The Fed’s controversial “Quantitative Easing” policies are only the most prominent of a number of similar actions by central banks around the world. Many countries’ central banks are pursuing a policy of easy money and low interest rates in an attempt to boost moribund economies and low investment. Yet at a recent meeting of central bank heads in Washington, the tone was pessimistic. Easy money policies may help boost the global economy in the short term, but bank heads are now beginning to worry that they are exposing the global economy to some serious long-term risks.
The Wall Street Journal reports:
Mr. Shirakawa, as he often does at global conferences, sought to draw on Japan’s long experiences with low interest rates and slow economic growth to warn other central banks about their challenges.

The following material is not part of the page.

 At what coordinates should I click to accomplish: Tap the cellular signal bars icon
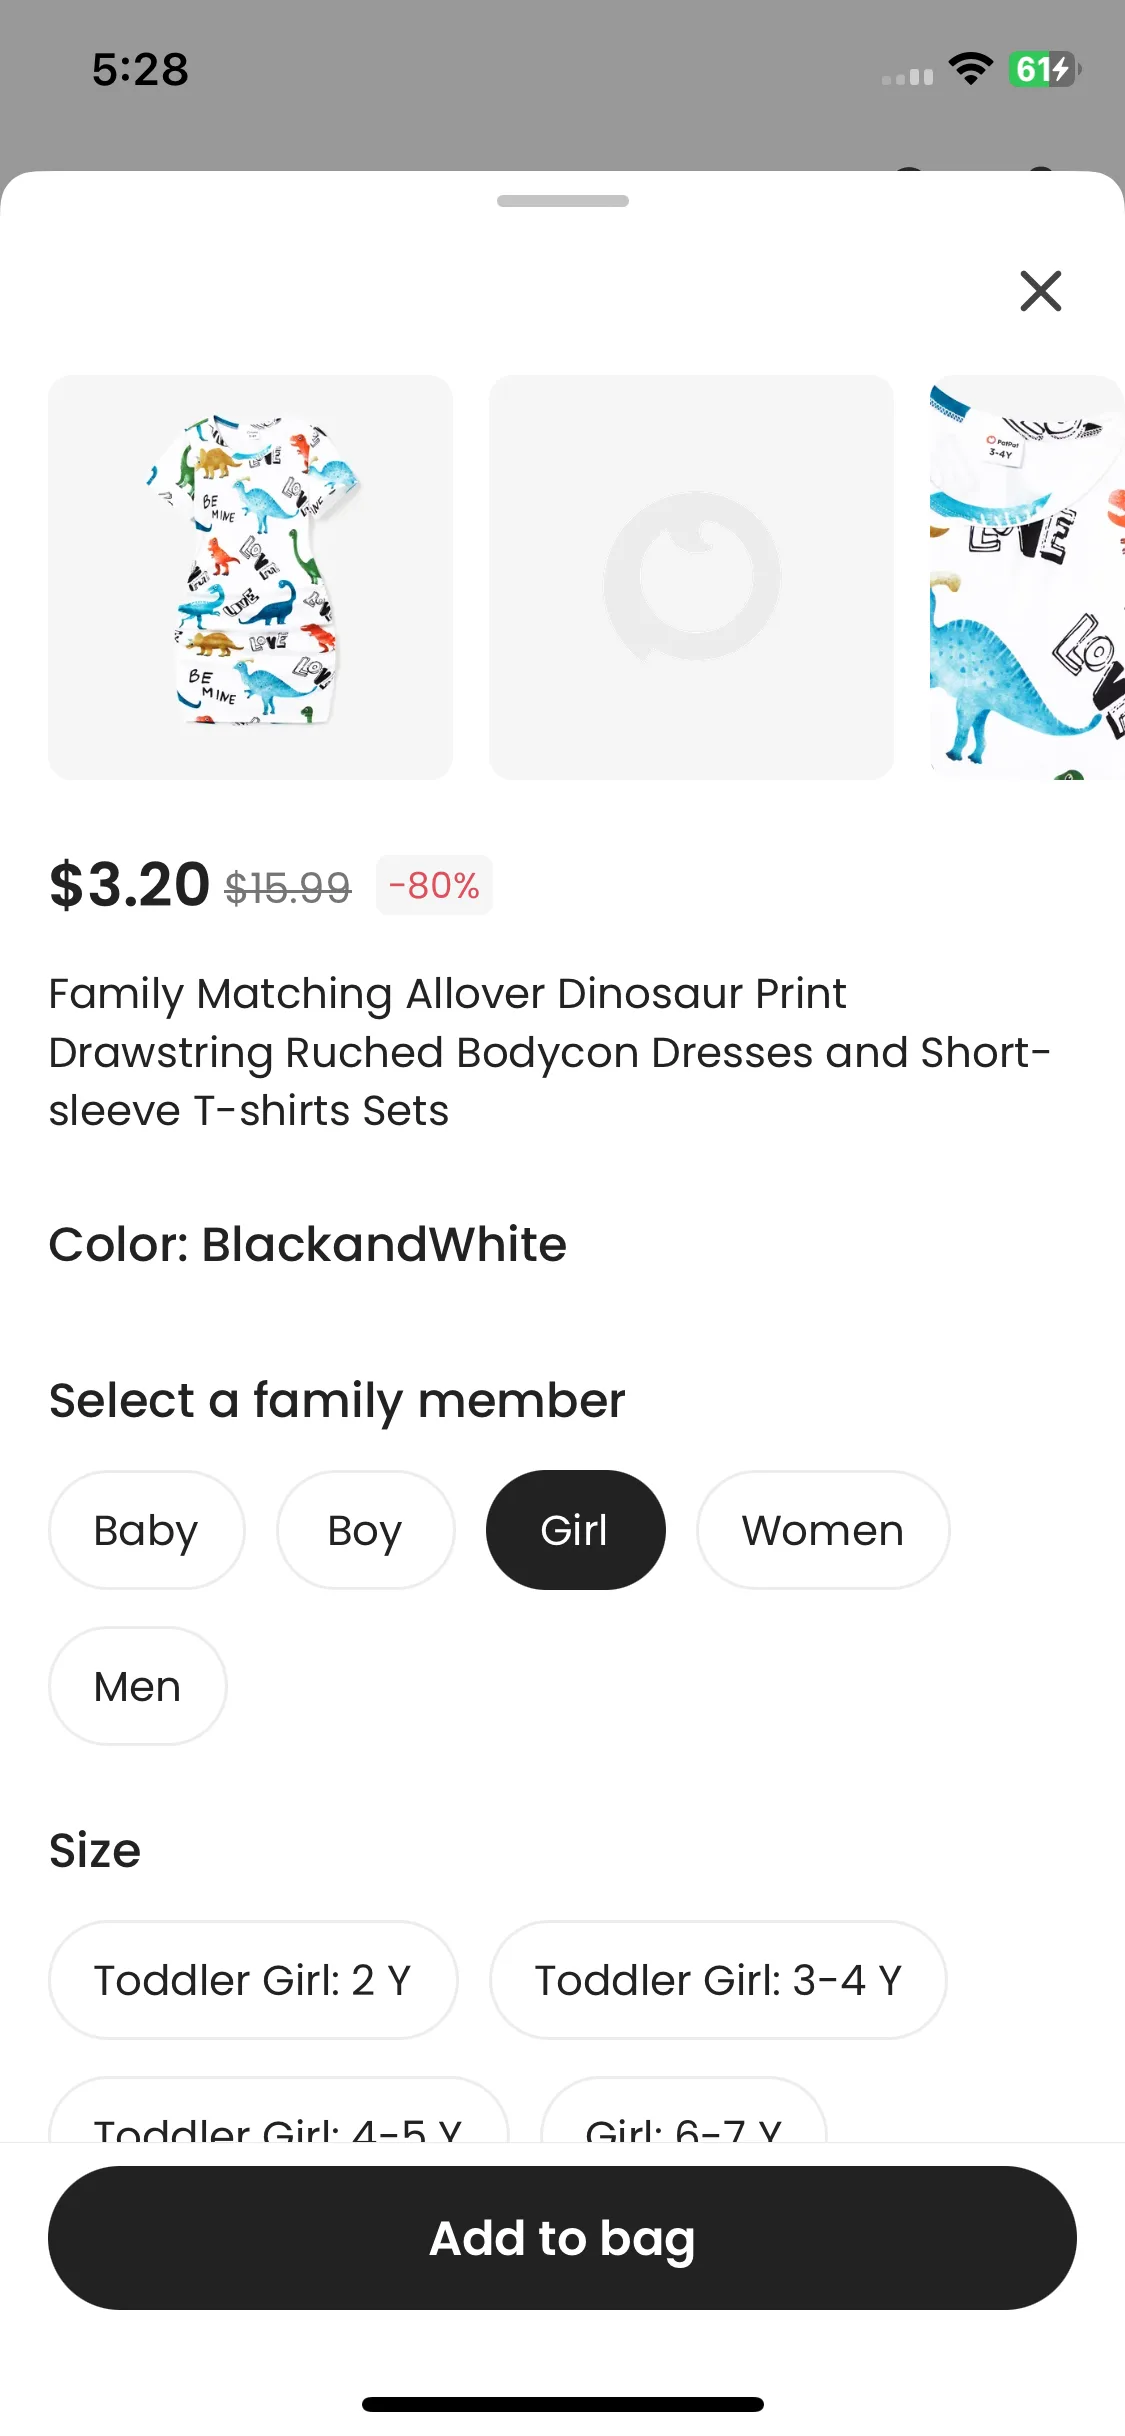point(907,76)
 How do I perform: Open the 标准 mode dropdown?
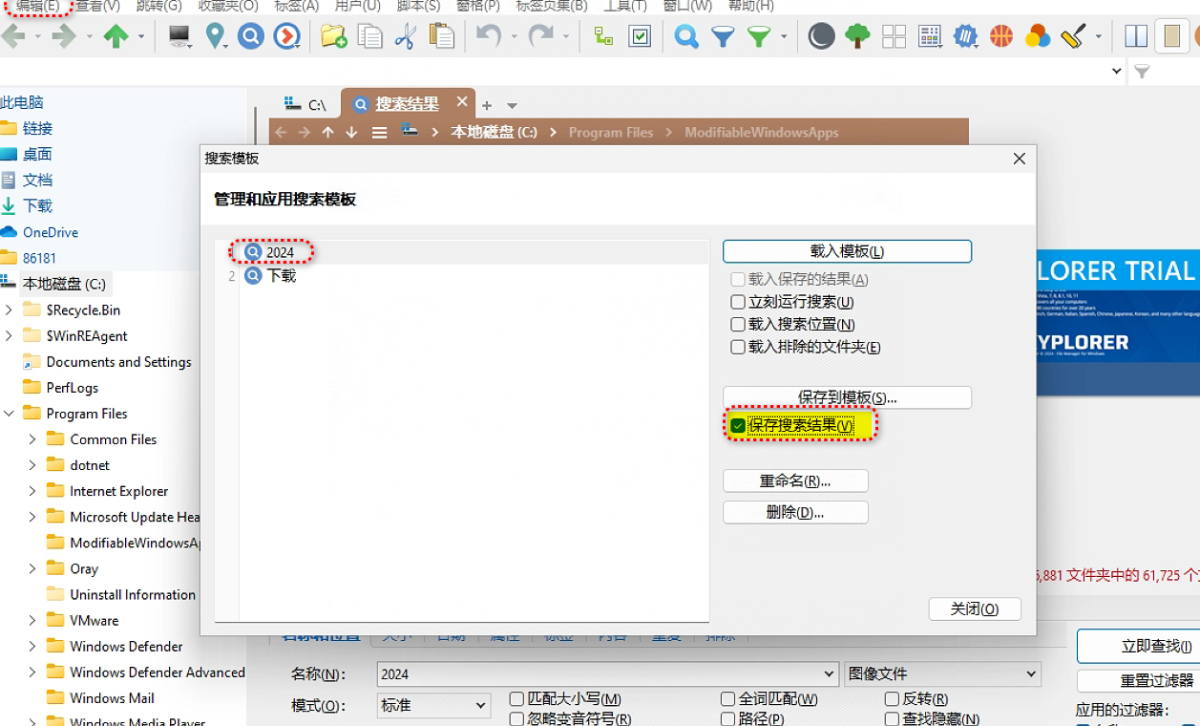point(432,706)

“Even with monetary easing,” he said in prepared remarks Saturday, “economic entities with excess debt neither increase expenditures nor embrace more risk taking until their debts are reduced to an appropriate level.” Lower interest rates ease the pain of high debt, Mr. Shirakawa said, but low rates also reduce the incentive of firms and governments to fix their debt problems by paying it off, he warned. The policies could also push up commodities prices, he said.
Global economic management these days revolves around a bet that unconventional monetary policies will pay off before the long term side effects become too expensive. About all we can do is hope that those who placed this bet knew what they were doing; as Julius Caesar would say, the die is cast.